Матвей нашел в Петербурге вологодских, которые помогли войти в ледорубное дело, и начал промысел.
Патенты для заготовления льда распределяла речная полиция. И конечно, чтобы получить делянку, тоже надо было дать «на лапу». Но брали по-божески. Семенов не терялся и быстро устроился.
Лед пилили бруском длиной в метр и шириной в полметра, называемым «кабаном». Вынутые из проруби «кабаны» складывали на узкие волокуши и прямо с реки отправляли покупателям: в ледники мясных складов, магазинов и ресторанов.
Матвей прикинул сегодня рубить лед между Биржевым и Тучковым мостами, там, где правый рукав Невы, называемый Малою Невою, огибал Васильевский остров. Место было хорошее. Местные артельщики уходили правее, за линию электрического трамвайчика фирмы «М. М. Подобедов», который бегал зимой по замерзшей реке от Дворцовой до Мытнинской набережной за три копейки с пассажира. Питерские ледорубы любили делянки ближе к Зимнему дворцу и Петропавловской крепости.
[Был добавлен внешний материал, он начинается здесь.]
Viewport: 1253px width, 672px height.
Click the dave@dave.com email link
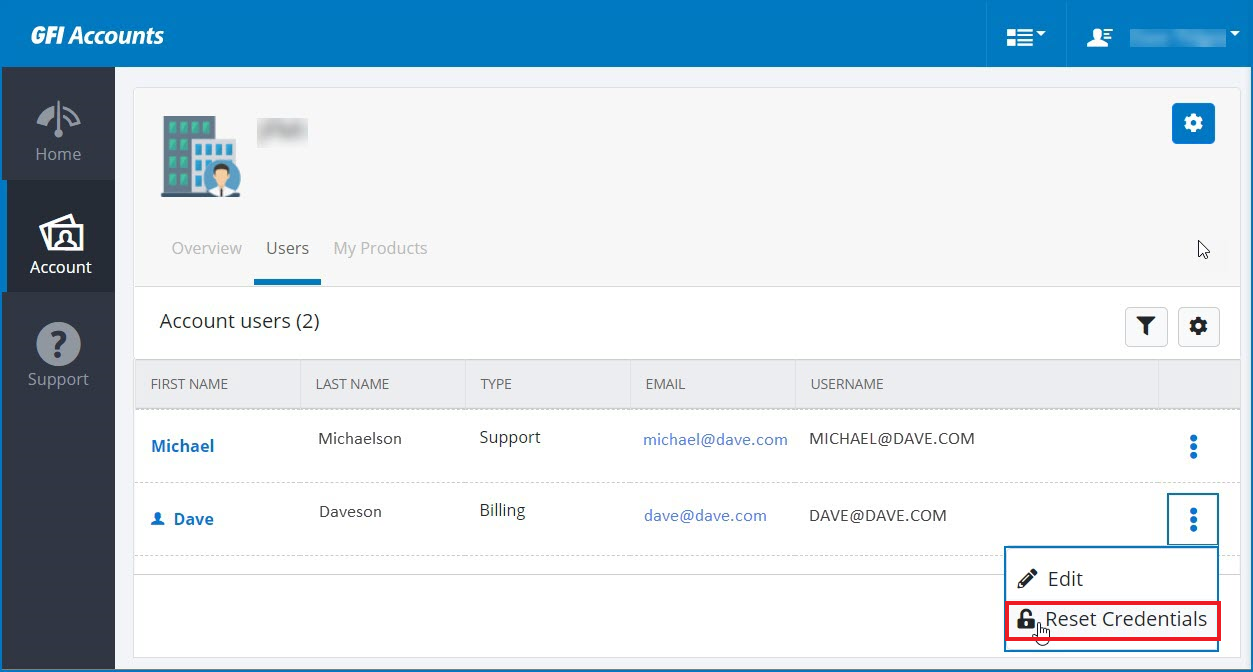tap(705, 516)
Артель Семенова, как обычно, пришла первой. Старший вел своих мужиков мимо прорубей, которые остались еще с Нового года.
Матвей позевывал и посматривал по сторонам. А ведь кто-то даже в праздники работал! Наверняка чухонцы.
Неожиданно в ближней проруби раздался шумный всплеск. Матвей резко повернул голову, увидел, что за край льда цепляются руки, и кинулся на выручку. Его работники, не понимая, куда рванул старший, остановились.
— Помогай, мать вашу! — на ходу заорал Матвей.
— Зовет, что ли? — спросил Колька.
— Вроде зовет, — плюнув под ноги, сказал Петр.
— А че ему надо? — Колька зевнул.
— А ты сходи и узнай, — Петр протер рукавицей заспанное лицо.
До артельщиков долетели обрывки яростного мата. Петр повернулся к Ваське, дремавшему на ходу:
— Слышь, малой, а ну-ка сбегай к Михалычу, кличет чего-то.